GUEST BLOG: Giving safety feedback that motivates
By Thomas E. Boyce, Ph.D.
My many years of experience assisting companies in developing leaders and reducing injury rates and 120 years of behavioral science have taught me that there is no need to “over justify” safety with promises of rewards and trinkets. Yes, these things are nice and, when used properly, send a positive message. However, when used as a primary means of motivating safety, the result is predictable. You get changes in behavior when the rewards are in effect (assuming you are focusing the rewards on behaviors rather than on avoiding injuries), and these improvements are lost when the rewards are removed.
So, how do you visibly demonstrate that safety is a value in your organization? You walk the talk by giving safety feedback effectively. With this approach, you will see visible improvements in safety on a day-to-day basis and also in your key safety performance measures (e.g., recordable injury rate). You are also likely to see improved production and a better “bottom line.” I also expect you will see improved employee morale.
By definition, feedback is information about performance that allows the performer to change his or her behavior. To give safety feedback that motivates does the following:
- Focus on observable behaviors rather than on the absence of injuries.
When we define safety in terms of behaviors that make an injury less likely (e.g., using appropriate PPE, using the right tool for the job, following procedures, etc.), we identify the potential for injury before it occurs. When behavior feedback corrects an at-risk behavior without criticism, we are practicing prevention. To avoid the blame game, take a situational perspective and avoid labels to describe behavior. Finally, realize that simply correcting without criticism is not enough.
- Provide positive feedback for safe performance, not just corrective feedback for poor performance.
As important as corrective feedback is, we should also provide praise for the safe behaviors observed. When done properly, this form of “social reinforcement” will increase the value of safe behaviors relative to more at-risk ways of accomplishing the same task. Praise should be genuine and specific.
- Provide feedback right away, and be specific about what was seen.
To prevent injuries due to at-risk behavior, corrective feedback must occur immediately to sufficiently reduce exposure to the risk. Likewise, to compete with the immediate comfort, convenience, and time-savings often experienced by the performer of at-risk behavior, positive feedback should be given right away. If this is not practical, then add even more detail. Being specific will help the performer re-live the event, increasing the likelihood that he or she will perform the safe behavior again in similar circumstances. Being specific also demonstrates that you took the time to notice and care about that on which you commented.
- Provide corrective feedback whenever needed and positive feedback more often.
In a reasonably well-functioning safety culture, there should be a lot of safe behaviors observed. Each is an opportunity to increase the value of safety. While it may not be necessary to praise every instance of safe behavior, we should be able to find more things to praise than to correct. So, if you’re good at correcting, a ratio of approximately four instances of praise to each item corrected will get you in the ball park of using positive feedback often enough (see the comment above about being genuine).
- Provide both positive and corrective feedback in private.
The old management saying that we should “praise publicly” and “reprimand privately” is NOT good advice.

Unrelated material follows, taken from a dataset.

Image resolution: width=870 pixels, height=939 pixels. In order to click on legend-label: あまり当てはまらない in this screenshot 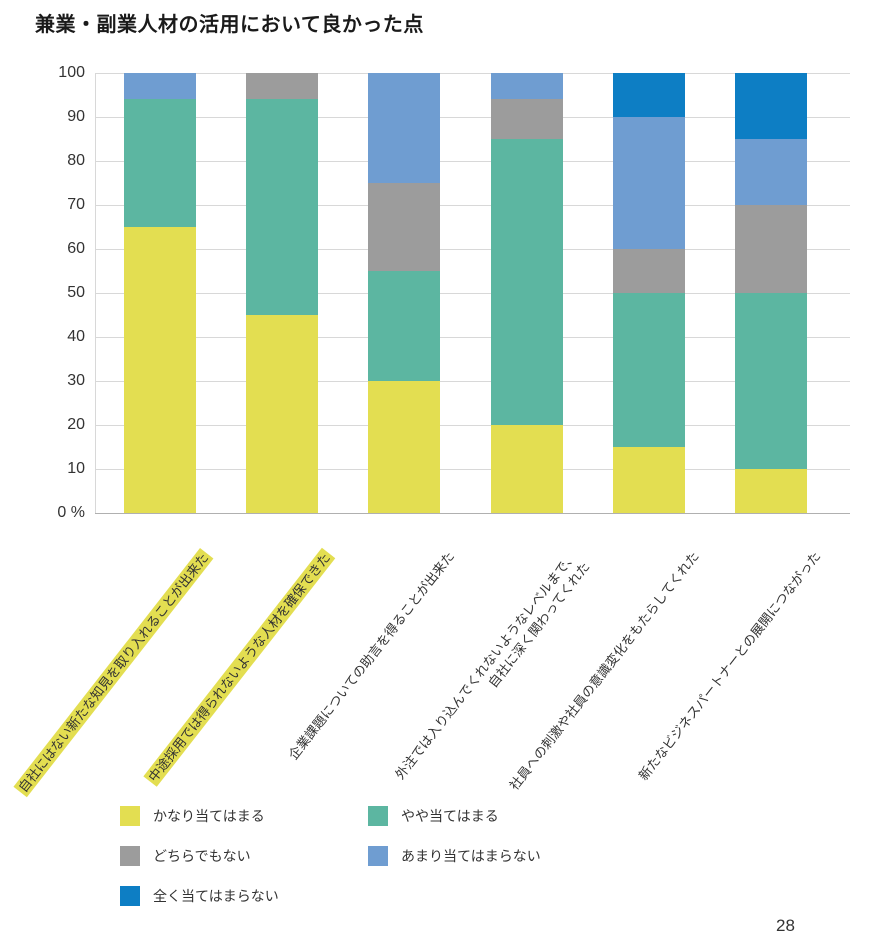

Specifically, BOTH should be done one-on-one and in private. The virtue of doing this with corrective feedback is obvious. And, with positive feedback you can avoid embarrassing the recipient of the feedback in the presence of their peers (which will negate the intended positive impact of the feedback). Moreover, you can avoid others thinking that they were equally as deserving of the praise (which becomes a negative to them even if a positive to the individual recipient of the feedback).
- Avoid the feedback sandwich — positive and corrective feedback should stand alone.
Many managers are taught that, when providing feedback, they should start with a positive to make a person feel good, follow with a corrective to address the real issue, and end with a positive to motivate the person to action. This is called the “feedback sandwich” and should NOT ever be done. It only confuses people, making each type of feedback less effective. Correction or praise can stand alone. Consider that, if you have recently genuinely praised an employee for safe behavior and do so regularly, he or she will be more receptive to the correction without the need to be “buttered up.” It is only in cultures where genuine praise is not available that “buttering up” is needed to prevent the defensiveness produced by correction. And, as stated before, even under these circumstances, the “sandwich method” is far from optimal.
- To resolve conflict, use “and” instead of “but” or “however.”
We often assert our point of view with the words “but” or “however.” By definition, these pivot words negate whatever the other party has said. This will create a platform for defensiveness. Respect people’s rights to their opinions by considering that more than one position could be true. To demonstrate this respect, add your point of view by starting with the word “and”. It will feel awkward in the beginning and still do wonders to de-escalate conflict.
While not an exhaustive list of communication principles, the strategies above will help you to better communicate about the safety performance of others. If you apply these principles regularly, they will become routine. And, the improvements in safety you produce will be readily observed and meaningful.